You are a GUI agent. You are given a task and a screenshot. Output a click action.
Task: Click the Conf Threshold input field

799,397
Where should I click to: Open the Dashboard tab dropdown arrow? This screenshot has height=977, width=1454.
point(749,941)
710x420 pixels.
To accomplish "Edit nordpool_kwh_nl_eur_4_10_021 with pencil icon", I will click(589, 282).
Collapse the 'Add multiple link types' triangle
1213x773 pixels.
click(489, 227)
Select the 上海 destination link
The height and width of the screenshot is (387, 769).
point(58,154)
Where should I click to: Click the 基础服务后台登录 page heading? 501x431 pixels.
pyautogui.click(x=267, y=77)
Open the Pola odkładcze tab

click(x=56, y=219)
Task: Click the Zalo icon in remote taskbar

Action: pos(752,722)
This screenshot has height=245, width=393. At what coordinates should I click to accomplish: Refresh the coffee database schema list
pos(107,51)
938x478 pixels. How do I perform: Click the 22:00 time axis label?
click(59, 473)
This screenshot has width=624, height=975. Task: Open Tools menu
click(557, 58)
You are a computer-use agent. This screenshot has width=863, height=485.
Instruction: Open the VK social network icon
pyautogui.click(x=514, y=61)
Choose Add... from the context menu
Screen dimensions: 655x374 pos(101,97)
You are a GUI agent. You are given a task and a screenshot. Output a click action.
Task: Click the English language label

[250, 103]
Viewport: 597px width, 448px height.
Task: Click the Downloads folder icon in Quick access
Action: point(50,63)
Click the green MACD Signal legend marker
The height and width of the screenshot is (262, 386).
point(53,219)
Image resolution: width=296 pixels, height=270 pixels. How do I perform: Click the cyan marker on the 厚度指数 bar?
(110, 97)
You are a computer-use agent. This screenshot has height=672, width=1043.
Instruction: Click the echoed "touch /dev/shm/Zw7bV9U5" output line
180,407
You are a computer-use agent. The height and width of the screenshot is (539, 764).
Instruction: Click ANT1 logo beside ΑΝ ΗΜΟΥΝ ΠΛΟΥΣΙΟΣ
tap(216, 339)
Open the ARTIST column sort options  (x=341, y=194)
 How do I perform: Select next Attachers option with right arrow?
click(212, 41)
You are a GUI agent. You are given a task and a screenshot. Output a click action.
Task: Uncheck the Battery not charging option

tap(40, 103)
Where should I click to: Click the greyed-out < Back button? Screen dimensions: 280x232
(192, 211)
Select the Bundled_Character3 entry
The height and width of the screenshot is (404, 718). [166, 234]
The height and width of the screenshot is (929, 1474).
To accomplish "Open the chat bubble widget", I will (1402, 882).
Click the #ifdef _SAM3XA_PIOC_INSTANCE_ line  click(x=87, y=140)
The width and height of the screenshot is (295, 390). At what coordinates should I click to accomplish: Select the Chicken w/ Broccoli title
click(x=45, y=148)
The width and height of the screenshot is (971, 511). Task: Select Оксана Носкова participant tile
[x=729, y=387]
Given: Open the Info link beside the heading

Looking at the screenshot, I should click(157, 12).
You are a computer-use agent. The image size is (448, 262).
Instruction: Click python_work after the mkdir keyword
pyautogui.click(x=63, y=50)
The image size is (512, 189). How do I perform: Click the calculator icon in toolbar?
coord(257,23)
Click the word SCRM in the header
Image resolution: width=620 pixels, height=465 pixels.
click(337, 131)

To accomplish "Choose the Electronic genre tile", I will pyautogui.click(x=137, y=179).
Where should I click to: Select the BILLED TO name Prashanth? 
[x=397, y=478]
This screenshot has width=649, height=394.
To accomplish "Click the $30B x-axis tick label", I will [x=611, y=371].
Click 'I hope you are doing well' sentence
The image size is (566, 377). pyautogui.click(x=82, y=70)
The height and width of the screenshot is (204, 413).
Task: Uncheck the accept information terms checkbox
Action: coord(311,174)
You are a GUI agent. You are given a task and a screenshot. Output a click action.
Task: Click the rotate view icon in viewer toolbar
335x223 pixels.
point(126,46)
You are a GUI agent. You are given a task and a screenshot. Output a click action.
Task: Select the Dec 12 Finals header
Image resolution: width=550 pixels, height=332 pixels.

==================================================

→ **Given request**: Revise the rows above so that every "GUI agent" reads "desktop agent", leaving everything else unchanged.

→ **Solution to this problem**:
You are a desktop agent. You are given a task and a screenshot. Output a click action.
Task: Click the Conf Threshold input field

799,397
Where should I click to: Open the Dashboard tab dropdown arrow? This screenshot has height=977, width=1454.
point(749,941)
710x420 pixels.
To accomplish "Edit nordpool_kwh_nl_eur_4_10_021 with pencil icon", I will click(589, 282).
Collapse the 'Add multiple link types' triangle
1213x773 pixels.
click(489, 227)
Select the 上海 destination link
The height and width of the screenshot is (387, 769).
point(58,154)
Where should I click to: Click the 基础服务后台登录 page heading? 501x431 pixels.
pyautogui.click(x=267, y=77)
Open the Pola odkładcze tab

click(x=56, y=219)
Task: Click the Zalo icon in remote taskbar

Action: pos(752,722)
This screenshot has height=245, width=393. At what coordinates should I click to accomplish: Refresh the coffee database schema list
pos(107,51)
938x478 pixels. How do I perform: Click the 22:00 time axis label?
click(59, 473)
This screenshot has width=624, height=975. Task: Open Tools menu
click(557, 58)
You are a computer-use agent. This screenshot has width=863, height=485.
Instruction: Open the VK social network icon
pyautogui.click(x=514, y=61)
Choose Add... from the context menu
Screen dimensions: 655x374 pos(101,97)
You are a desktop agent. You are given a task and a screenshot. Output a click action.
Task: Click the English language label

[250, 103]
Viewport: 597px width, 448px height.
Task: Click the Downloads folder icon in Quick access
Action: point(50,63)
Click the green MACD Signal legend marker
The height and width of the screenshot is (262, 386).
point(53,219)
Image resolution: width=296 pixels, height=270 pixels. How do I perform: Click the cyan marker on the 厚度指数 bar?
(110, 97)
You are a computer-use agent. This screenshot has height=672, width=1043.
Instruction: Click the echoed "touch /dev/shm/Zw7bV9U5" output line
180,407
You are a computer-use agent. The height and width of the screenshot is (539, 764).
Instruction: Click ANT1 logo beside ΑΝ ΗΜΟΥΝ ΠΛΟΥΣΙΟΣ
tap(216, 339)
Open the ARTIST column sort options  (x=341, y=194)
 How do I perform: Select next Attachers option with right arrow?
click(212, 41)
You are a desktop agent. You are given a task and a screenshot. Output a click action.
Task: Uncheck the Battery not charging option

tap(40, 103)
Where should I click to: Click the greyed-out < Back button? Screen dimensions: 280x232
(192, 211)
Select the Bundled_Character3 entry
The height and width of the screenshot is (404, 718). [166, 234]
The height and width of the screenshot is (929, 1474).
To accomplish "Open the chat bubble widget", I will (1402, 882).
Click the #ifdef _SAM3XA_PIOC_INSTANCE_ line  click(x=87, y=140)
The width and height of the screenshot is (295, 390). At what coordinates should I click to accomplish: Select the Chicken w/ Broccoli title
click(x=45, y=148)
The width and height of the screenshot is (971, 511). Task: Select Оксана Носкова participant tile
[x=729, y=387]
Given: Open the Info link beside the heading

Looking at the screenshot, I should click(157, 12).
You are a computer-use agent. The image size is (448, 262).
Instruction: Click python_work after the mkdir keyword
pyautogui.click(x=63, y=50)
The image size is (512, 189). How do I perform: Click the calculator icon in toolbar?
coord(257,23)
Click the word SCRM in the header
Image resolution: width=620 pixels, height=465 pixels.
click(337, 131)

To accomplish "Choose the Electronic genre tile", I will pyautogui.click(x=137, y=179).
Where should I click to: Select the BILLED TO name Prashanth? 
[x=397, y=478]
This screenshot has width=649, height=394.
To accomplish "Click the $30B x-axis tick label", I will [x=611, y=371].
Click 'I hope you are doing well' sentence
The image size is (566, 377). pyautogui.click(x=82, y=70)
The height and width of the screenshot is (204, 413).
Task: Uncheck the accept information terms checkbox
Action: coord(311,174)
You are a desktop agent. You are given a task and a screenshot. Output a click action.
Task: Click the rotate view icon in viewer toolbar
335x223 pixels.
point(126,46)
You are a desktop agent. You are given a task and a screenshot. Output a click action.
Task: Select the Dec 12 Finals header
Image resolution: width=550 pixels, height=332 pixels.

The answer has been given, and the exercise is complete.